| Given records |
»»

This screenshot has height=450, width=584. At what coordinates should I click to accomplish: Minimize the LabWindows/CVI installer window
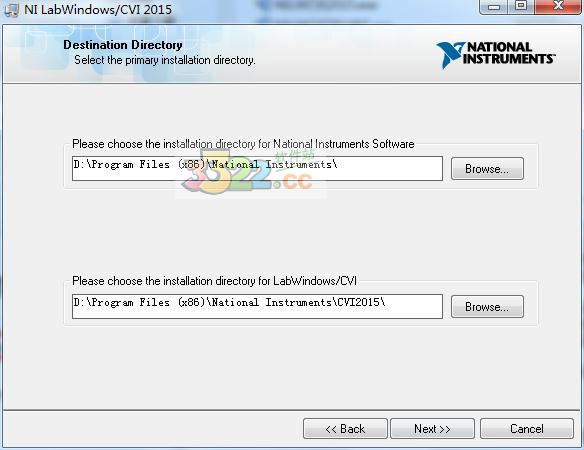pos(493,6)
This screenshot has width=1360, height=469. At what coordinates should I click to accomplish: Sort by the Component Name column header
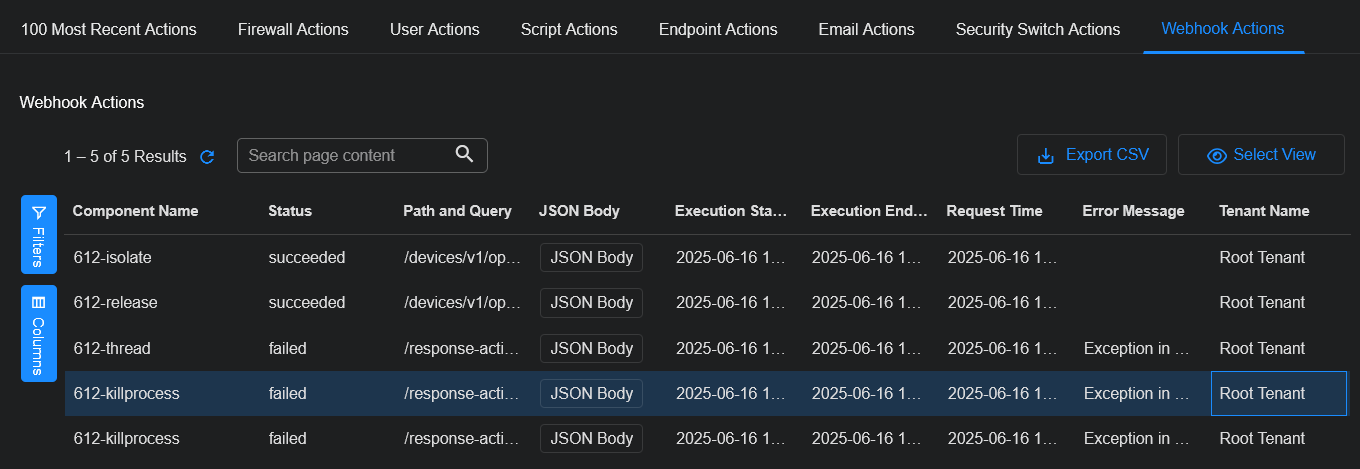pyautogui.click(x=135, y=211)
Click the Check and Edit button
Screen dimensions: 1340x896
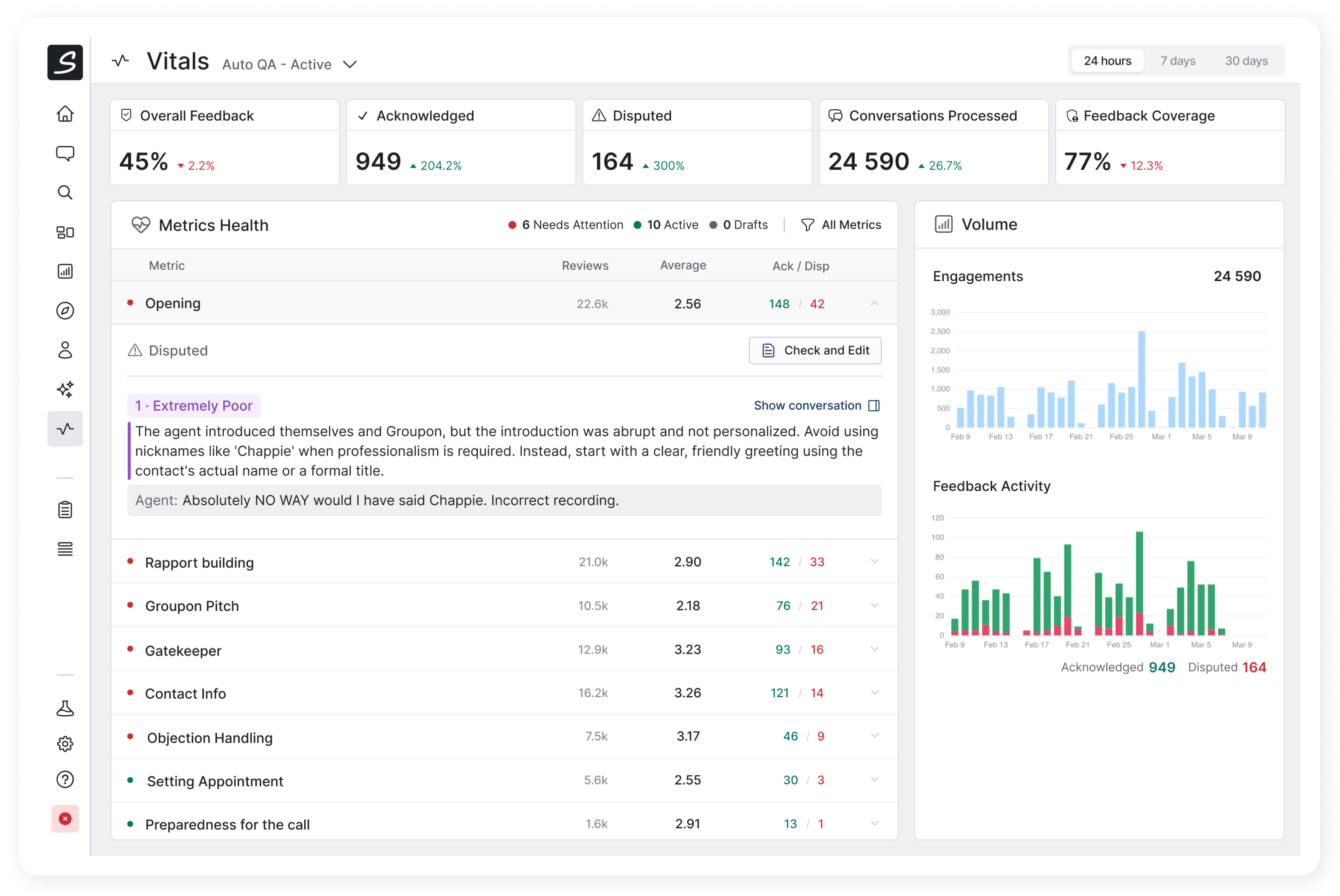point(815,350)
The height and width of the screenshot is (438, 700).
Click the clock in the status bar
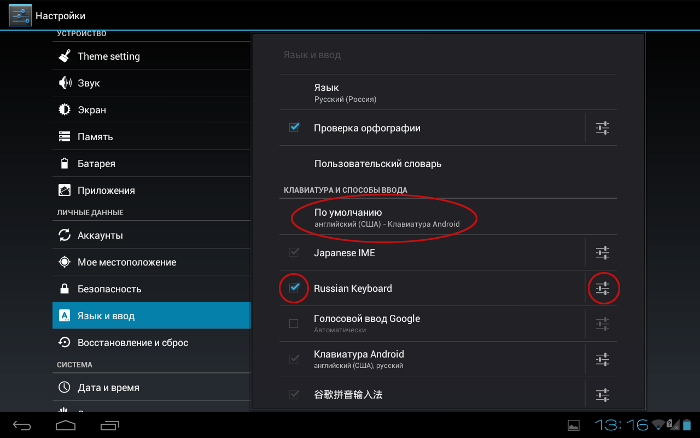[621, 425]
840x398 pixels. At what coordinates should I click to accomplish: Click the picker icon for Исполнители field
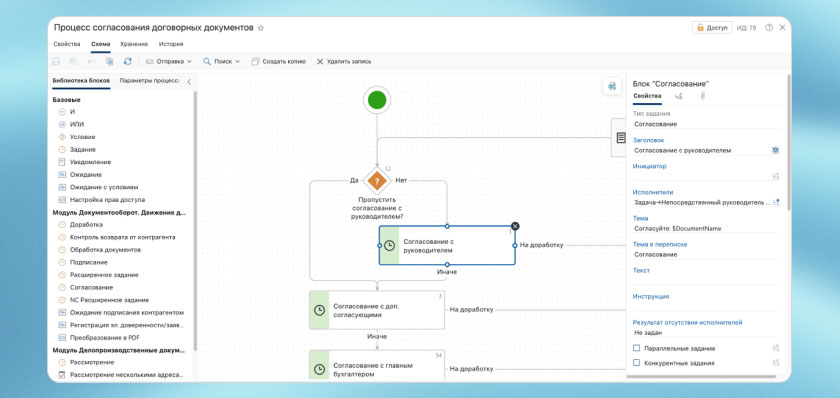tap(776, 202)
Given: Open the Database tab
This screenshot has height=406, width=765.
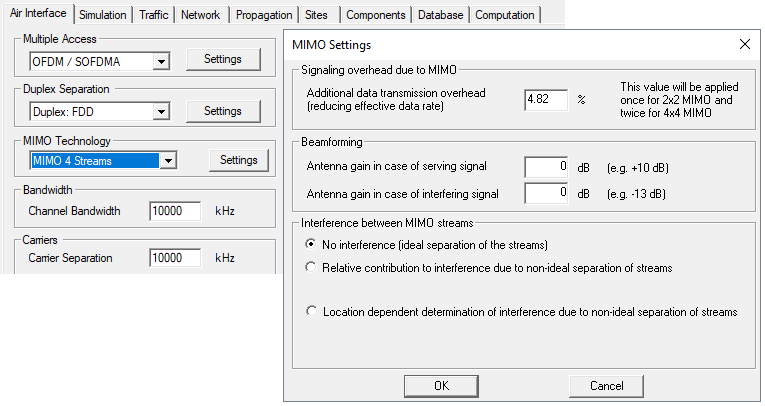Looking at the screenshot, I should click(x=440, y=15).
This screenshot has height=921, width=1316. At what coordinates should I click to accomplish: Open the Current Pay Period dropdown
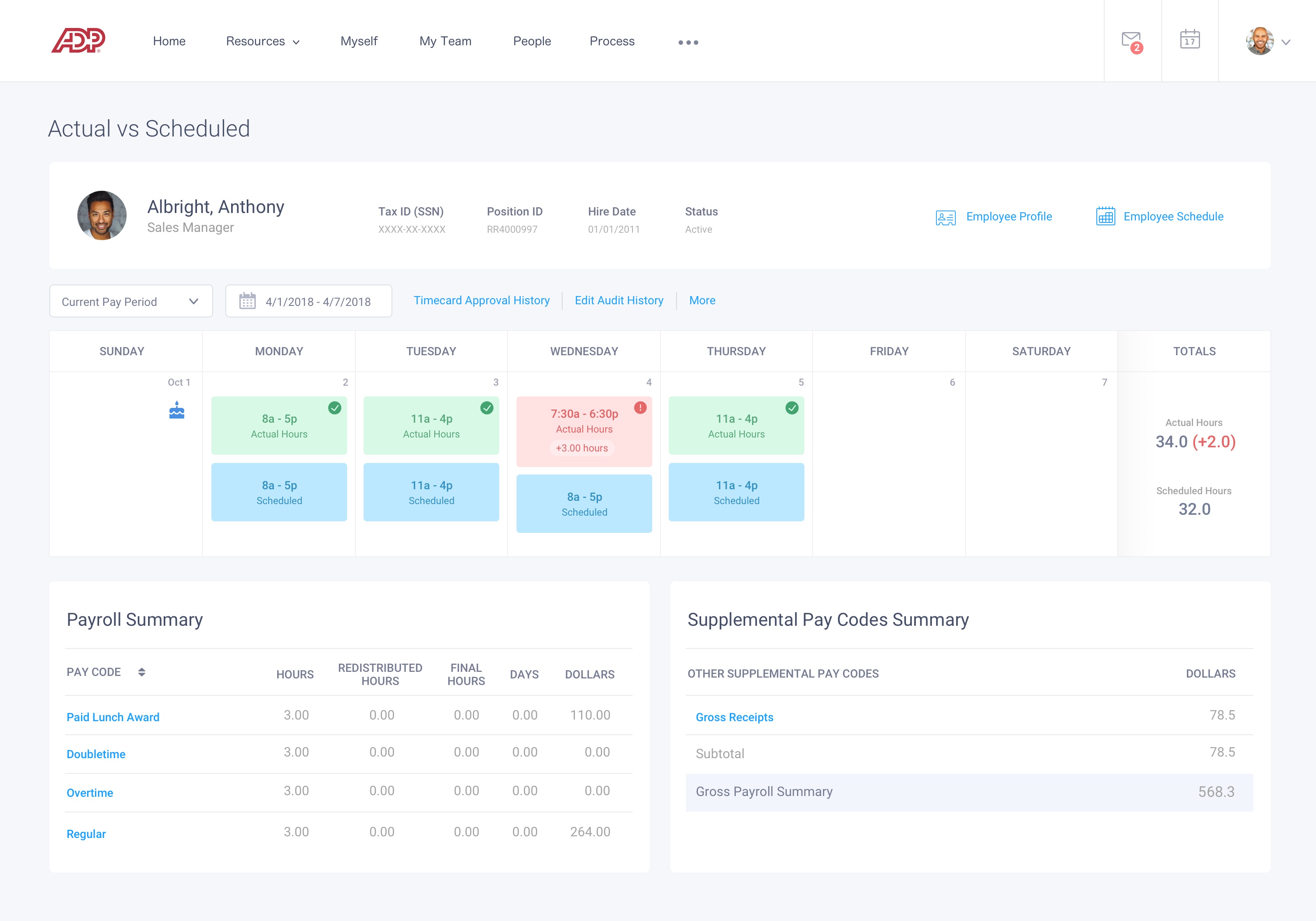coord(131,301)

««

| Work to complete |
Transcribe the records word for word, from the line containing "Given: Open the Database tab" through the end of the records, and leave the pictures out of your copy.

| Written response |
Given: Open the Database tab
This screenshot has height=406, width=765.
Looking at the screenshot, I should click(x=440, y=15).
This screenshot has height=921, width=1316. At what coordinates should I click to accomplish: Open the Current Pay Period dropdown
coord(131,301)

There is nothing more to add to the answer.